Distributed June 1, 2000
For Immediate Release
News Service Contact: Scott Turner



Brown School of Medicine begins $70-million campaign

The Brown University School of Medicine’s $70-million campaign, entitled “Building the Bridge,” is designed to build upon the uniqueness of one of the nation’s youngest medical schools.

PROVIDENCE, R.I. — Celebrating its 25th anniversary, the Brown University School of Medicine has launched a $70-million fund-raising campaign that will run through June 30, 2002.

Entitled “Building the Bridge,” the campaign will build upon the School of Medicine’s distinctive qualities, said Ann Paton, executive dean for advancement. Strengthening the school’s funding base helps insure that it will continue to make valuable contributions to advancements in medical education, research and patient care, she said.

Most Brown medical students are products of an unusual eight-year curriculum, called the Program in Liberal Medical Education (PLME), considered among the most selective university programs in the nation. The PLME integrates wide-ranging undergraduate studies with biomedical courses.

In an arrangement that is rare in higher education, biology faculty and those in the School of Medicine are combined under one division, sharing basic science training and undergraduate biology instruction.

In 1996, the medical school unveiled a major curriculum reform called MD2000. This competency-based curriculum emphasizes mastery of nine crucial abilities that focus on the things a good doctor must be able to do. Effective communication tops the list.

One of the nation’s youngest medical schools, Brown is one of the few that does not own or operate its own teaching hospital. Medical education is a joint endeavor between the school and seven affiliated hospitals.

“An integrated faculty and close relationships with affiliated hospitals helps the School of Medicine train a new generation of humanistic physicians and medical scientists, and positions the school to conduct ‘translational research,’ performed at the intersections where basic science discoveries generated in laboratories are efficiently and responsibly transferred to innovations in patient care,” Paton said.
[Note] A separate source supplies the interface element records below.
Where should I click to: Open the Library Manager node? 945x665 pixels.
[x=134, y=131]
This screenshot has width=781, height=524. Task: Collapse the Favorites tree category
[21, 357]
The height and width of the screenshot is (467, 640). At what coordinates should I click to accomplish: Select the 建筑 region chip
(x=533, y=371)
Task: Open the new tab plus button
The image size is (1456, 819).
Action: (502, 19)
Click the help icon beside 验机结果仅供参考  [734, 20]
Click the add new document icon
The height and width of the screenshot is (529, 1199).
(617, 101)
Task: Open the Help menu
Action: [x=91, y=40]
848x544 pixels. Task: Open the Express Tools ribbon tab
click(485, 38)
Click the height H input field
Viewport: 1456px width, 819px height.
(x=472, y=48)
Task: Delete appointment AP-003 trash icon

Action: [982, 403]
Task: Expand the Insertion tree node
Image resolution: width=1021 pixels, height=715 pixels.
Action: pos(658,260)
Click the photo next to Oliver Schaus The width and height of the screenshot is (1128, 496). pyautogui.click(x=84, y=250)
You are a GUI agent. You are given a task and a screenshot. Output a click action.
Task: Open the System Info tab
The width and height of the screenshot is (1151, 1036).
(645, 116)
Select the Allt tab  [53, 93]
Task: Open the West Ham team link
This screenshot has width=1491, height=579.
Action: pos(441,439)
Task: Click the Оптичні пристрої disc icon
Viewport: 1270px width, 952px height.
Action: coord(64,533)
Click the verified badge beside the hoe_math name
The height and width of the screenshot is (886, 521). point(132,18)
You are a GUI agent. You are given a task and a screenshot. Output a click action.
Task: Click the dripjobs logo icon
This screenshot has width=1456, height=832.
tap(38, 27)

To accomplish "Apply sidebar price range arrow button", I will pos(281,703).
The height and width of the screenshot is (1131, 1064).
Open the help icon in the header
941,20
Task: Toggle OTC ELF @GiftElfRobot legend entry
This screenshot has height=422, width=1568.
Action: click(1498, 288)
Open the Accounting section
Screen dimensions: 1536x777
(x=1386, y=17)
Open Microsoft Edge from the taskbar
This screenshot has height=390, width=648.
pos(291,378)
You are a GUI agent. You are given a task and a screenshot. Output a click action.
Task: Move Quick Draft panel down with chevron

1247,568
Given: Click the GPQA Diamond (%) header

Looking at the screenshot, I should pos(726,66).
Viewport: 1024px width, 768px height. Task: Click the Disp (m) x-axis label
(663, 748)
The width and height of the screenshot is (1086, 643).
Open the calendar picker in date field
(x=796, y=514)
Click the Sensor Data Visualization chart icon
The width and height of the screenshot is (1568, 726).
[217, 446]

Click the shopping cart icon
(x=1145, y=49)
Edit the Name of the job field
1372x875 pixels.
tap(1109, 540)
However, the challenges of practicing academic medicine in the current health care environment are greater than ever, with increased pressure on physicians to maintain revenues by seeing more patients. That leaves less time and opportunity for teaching and research, she said.

“The Campaign will allow the School to expand its innovative model for education and for groundbreaking interdisciplinary research,” Paton said. “The biomedical and life sciences are the world’s fastest growing fields of scientific inquiry. A leadership investment in the School of Medicine will position the University to sustain the expansion of its programs.”

According to Paton, the campaign’s goals are to raise:

  • $25 million to strengthen and ensure the vitality of clinical research and teaching, support the School’s research centers, and add faculty in genetics and biomedical informatics;

  • $18 million in endowed scholarships to ensure that students can attend the school regardless of financial need;

  • $18 million toward construction of a new $75-million Life Sciences facility, which will increase Brown’s overall space for biomedical research by 50 percent;

  • $5 million for research and operating support to supplement federal funding;

  • $3 million for expansion of the library’s medical collection;

  • $1 million for the School of Medicine Annual Fund, a new effort to raise unrestricted funds.

The campaign was announced at a gala celebration of the School’s 25th anniversary, May 27. The gala honored alumni, faculty, students, parents and friends. The festivities marked the opening of the campaign’s public phase.

During the gala, Artemis A. W. Joukowsky, chancellor emeritus and campaign chair, announced that the campaign had already raised more than $34 million – almost half its goal.

“The campaign made public tonight has been undertaken to span challenges to quality medical education, to superior clinical training, to research on the leading edge of discovery,” said Joukowsky, who thanked more than a dozen donors, foundations and firms for their support.

“We pledge ourselves to protecting and preserving all that has been developed and refined in the first 25 years of our medical program” Joukowsky continued. “And we commit ourselves to making possible the School of Medicine’s dreams for the 21st century – superior research facilities, world-class teaching and research, need-blind admissions, and the widest possible range of options and opportunities for our students.”